It's definitely a different world now so I'm going to give you a hedging, waffling sort of answer.
If you look at Hill's career from 1962 and beyond you see that he did really well on the track but that he was never going to be Ron Clarke or Mohammed Gammoudi or Ian Stewart. If he was going to win anything major, including national championships, it was going to be either at the marathon or in cross country. The same was true for Hogan and Higdon (to a much lesser degree.)
Hill's championship games (Olympics, Euros, BCGs) choices were to be either one of the better but not best guys on the track or to concentrate on the marathon.
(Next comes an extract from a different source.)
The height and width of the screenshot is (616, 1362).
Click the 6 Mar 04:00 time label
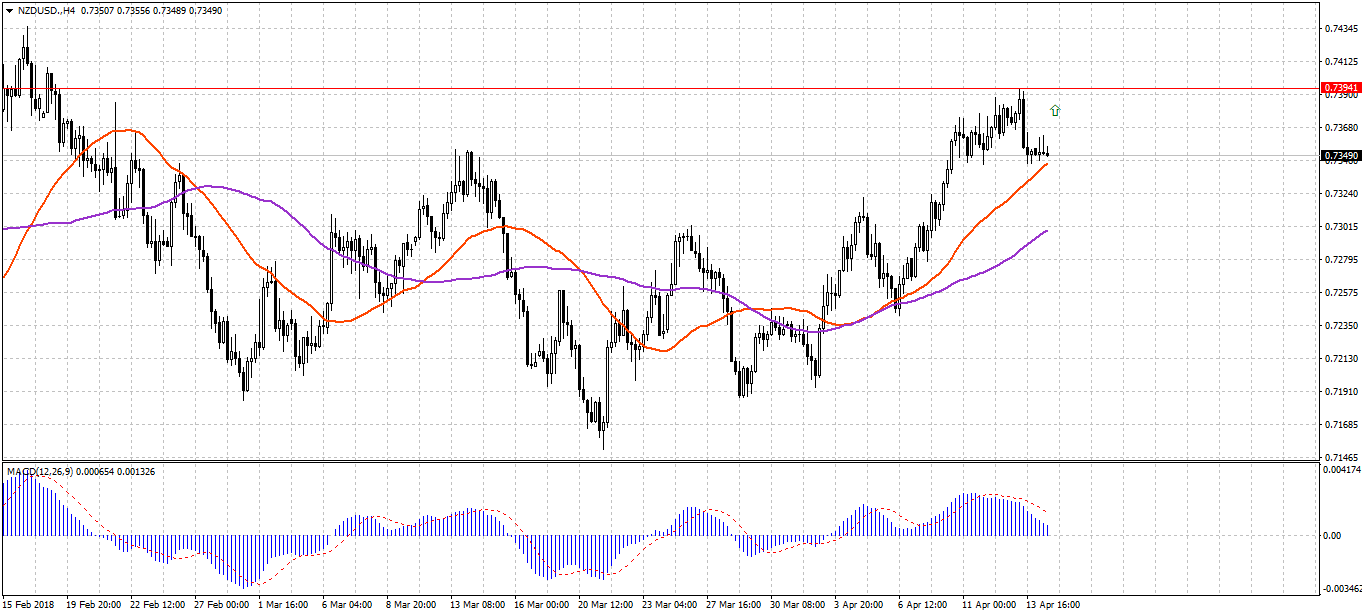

Ritz has other options. If he's discouraged by his early results in the marathon he realistically can think of himself as a track guy and decide to focus on the 5,000/10,000. His 5,000 time could convice him that he is even a possible medallist on the track and that may push him away from focusing on marathons (which would not necessarily exclude running some out of season marathons for the money.)
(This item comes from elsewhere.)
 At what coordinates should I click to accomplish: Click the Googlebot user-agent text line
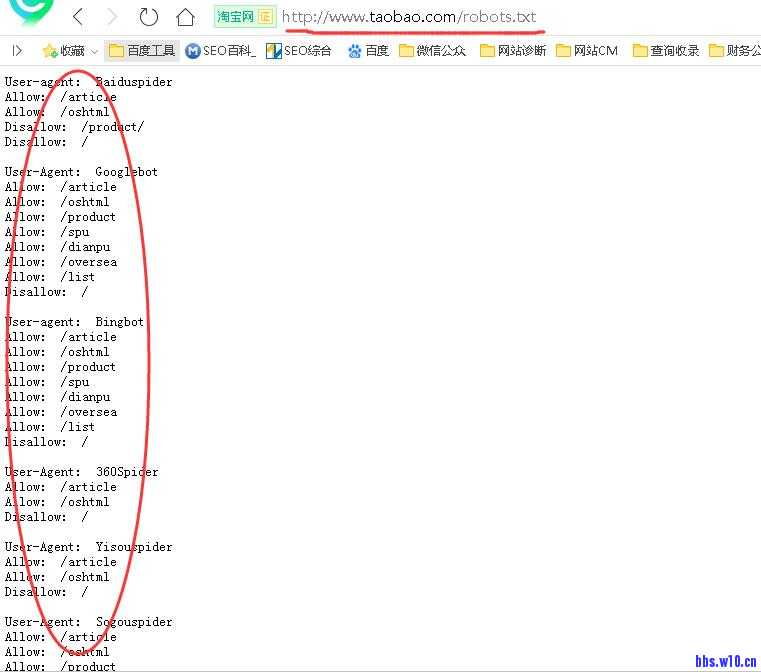point(81,172)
That said, he has planty of marathon potential and to steal a point Nobby likes to make, even his fast track times may not mean he has enough of a kick to win a madal at the Olympics or Worlds.
I think he could do what Hill did at the marathon if he commits to it. BUT, I doubt that he will do that unless he has a race in the fairly near future that encourages him to focus on the marathon. I don't think that anyone with his track potential would spend seven years, like Hill did, or anything close to that length of time working on his marathoning seriously when there are other things he can do well and profitably.